I think the way federation currently works spells doom for the fediverse, should any service of it get major traction. Currently, if you subscribe to a community on Lemmy or follow a user on Mastodon, your instance will pull the content of that instance/user and make it available for all to see and interact with. What seems like a good idea to spread content however is becomming the achilles heel of the fediverse: The admins of Lemmy/Mastodon instances are liable in many juristictions for the content their servers are distributing. This means in practice that many Lemmy/Mastodon instances block NSFW content for example, as the admins, understandably so, are either unwilling or incapable of making sure they are not running afoul of any laws.
As such, I think that the fediverse needs to offer a way for users to follow content from other instances without having that content be stored, let alone shared by their home instances.
A question I have at this point is where this criticism is best levied against. Is it the job of Lemmy/Mastodon to provide such a form of federation, or does the ActivityPub protocol needs to be ammended?
There are people out there that arent OF ‘creators’ or nefarious people that rely on exposure. The dev that created Stardew Valley all on his own for example. I have spoken with some creators, who will, despite everything, stay with twitter, simply because Mastodon is too fragmented and the chance to be seen is too low.
I’ve heard the argument that ‘lemmy is not reddit’ a few times and it is aleays used to defend the objectively bad way federation currently works. Server admins have to defederate, lest their servers automatically pull content they could be sued for for distributing. That is just bad design, flat out.
There is no perfect solution, though. Both Reddit and Lemmy have inherent flaws and benefits because they serve different purposes.

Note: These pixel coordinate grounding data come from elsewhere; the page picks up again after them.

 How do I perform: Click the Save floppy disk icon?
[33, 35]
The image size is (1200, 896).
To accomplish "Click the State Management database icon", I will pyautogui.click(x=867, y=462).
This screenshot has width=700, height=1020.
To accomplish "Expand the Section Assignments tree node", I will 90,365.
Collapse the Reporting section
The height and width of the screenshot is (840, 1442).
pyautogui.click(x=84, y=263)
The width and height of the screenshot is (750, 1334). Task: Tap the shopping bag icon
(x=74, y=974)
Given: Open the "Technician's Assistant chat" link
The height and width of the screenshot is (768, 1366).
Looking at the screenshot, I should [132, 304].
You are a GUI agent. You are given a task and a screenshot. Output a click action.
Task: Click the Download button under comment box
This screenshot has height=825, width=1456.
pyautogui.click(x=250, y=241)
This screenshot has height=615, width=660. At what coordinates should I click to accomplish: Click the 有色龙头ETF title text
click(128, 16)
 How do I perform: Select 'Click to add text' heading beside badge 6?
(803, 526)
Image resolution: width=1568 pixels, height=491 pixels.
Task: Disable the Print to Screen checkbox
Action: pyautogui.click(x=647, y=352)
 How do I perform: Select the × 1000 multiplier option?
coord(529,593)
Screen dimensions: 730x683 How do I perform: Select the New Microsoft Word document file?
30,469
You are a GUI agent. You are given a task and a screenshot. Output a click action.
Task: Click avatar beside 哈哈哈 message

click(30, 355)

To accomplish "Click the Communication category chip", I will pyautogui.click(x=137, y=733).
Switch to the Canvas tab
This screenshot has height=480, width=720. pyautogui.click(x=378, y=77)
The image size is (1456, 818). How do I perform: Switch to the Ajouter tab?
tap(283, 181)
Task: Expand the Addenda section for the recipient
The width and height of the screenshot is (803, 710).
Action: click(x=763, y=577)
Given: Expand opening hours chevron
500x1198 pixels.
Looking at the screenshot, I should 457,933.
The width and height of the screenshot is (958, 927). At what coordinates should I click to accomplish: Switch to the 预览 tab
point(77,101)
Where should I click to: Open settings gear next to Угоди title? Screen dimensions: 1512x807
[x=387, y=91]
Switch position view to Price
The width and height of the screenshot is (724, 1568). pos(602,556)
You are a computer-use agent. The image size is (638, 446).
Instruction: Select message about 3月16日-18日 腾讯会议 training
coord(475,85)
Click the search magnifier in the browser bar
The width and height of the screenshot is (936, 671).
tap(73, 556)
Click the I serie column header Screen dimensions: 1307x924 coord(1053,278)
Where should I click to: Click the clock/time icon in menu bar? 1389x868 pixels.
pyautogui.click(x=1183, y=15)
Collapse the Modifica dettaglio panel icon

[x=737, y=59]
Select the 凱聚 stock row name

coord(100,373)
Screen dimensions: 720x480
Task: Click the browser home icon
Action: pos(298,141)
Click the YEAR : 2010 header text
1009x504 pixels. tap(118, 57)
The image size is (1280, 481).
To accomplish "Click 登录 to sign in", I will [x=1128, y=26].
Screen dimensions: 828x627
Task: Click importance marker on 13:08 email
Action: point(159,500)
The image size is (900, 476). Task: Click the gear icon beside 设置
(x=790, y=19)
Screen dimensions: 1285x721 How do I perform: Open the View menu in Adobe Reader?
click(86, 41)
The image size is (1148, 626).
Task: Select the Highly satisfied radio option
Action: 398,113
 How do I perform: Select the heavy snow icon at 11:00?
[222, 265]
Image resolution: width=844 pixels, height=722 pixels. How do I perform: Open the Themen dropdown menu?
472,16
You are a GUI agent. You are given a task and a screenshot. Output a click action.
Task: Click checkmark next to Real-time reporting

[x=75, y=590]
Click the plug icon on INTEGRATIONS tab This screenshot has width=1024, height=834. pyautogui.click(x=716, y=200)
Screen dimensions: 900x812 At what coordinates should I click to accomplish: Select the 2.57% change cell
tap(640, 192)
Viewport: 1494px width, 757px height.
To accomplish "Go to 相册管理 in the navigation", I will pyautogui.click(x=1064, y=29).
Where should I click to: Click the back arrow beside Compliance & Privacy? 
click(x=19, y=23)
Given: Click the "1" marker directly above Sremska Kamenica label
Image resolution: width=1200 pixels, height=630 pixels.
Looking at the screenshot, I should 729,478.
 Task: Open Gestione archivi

It’s not bad design though. What it does is make users, like you and myself responsible for our user experience. If you want a server that allows everything find one, if you want a conservative one, find one. If content creators want to join the server with the biggest reach in order to peddle their wares, fuck them. The fediverse is about communication not validation. It’s why so many companies find themselves defederated on mastodon before they get started. Your mindset is that numbers equal success and everything should be just like it was, but mastodon doesn’t want to be Twitter and Lemmy doesn’t want to be Reddit. In the same way that those two companies are flushing their services down the toilet, the fediverse protects against that by leaning into the idea that once it’s on the Internet, it’s there forever. There’s nothing wrong with expecting users to form relationships of trust with their admins and taking responsiblity for how that manifests
Server admins having to disable the very thing that makes the fediverse the fediverse to shield themselves from liability is by definition bad design.
For every beehaw.org, there’s a lemmy.tf, you’re judgment is using your limited viewpoint, expand your view.
You are missing the point. Beehaw defederates because they want to keep their instance close to their values. My post isn’t about those types of defederation. I’m concerned about admins having to defederate for legal reasons. If you are an admin of an instance and your instance pull content from another instance that is illegal for you to possess or share, because one of your users subscribed to a community of that instance, then the only recourse you have is to defederate from that instance. That is bad design.
No, you’re missing the point. You want a decentralised service to act like a centralised service under the guise of safety. Isn’t that what various governments are trying with encryption? The way things are designed is so that there’s no single power, your method would allow for the spoilt kid in the playground to take their ball and go home because someone weren’t playing by their rules. Stop trying to make Lemmy into the same shitty things we’ve had before.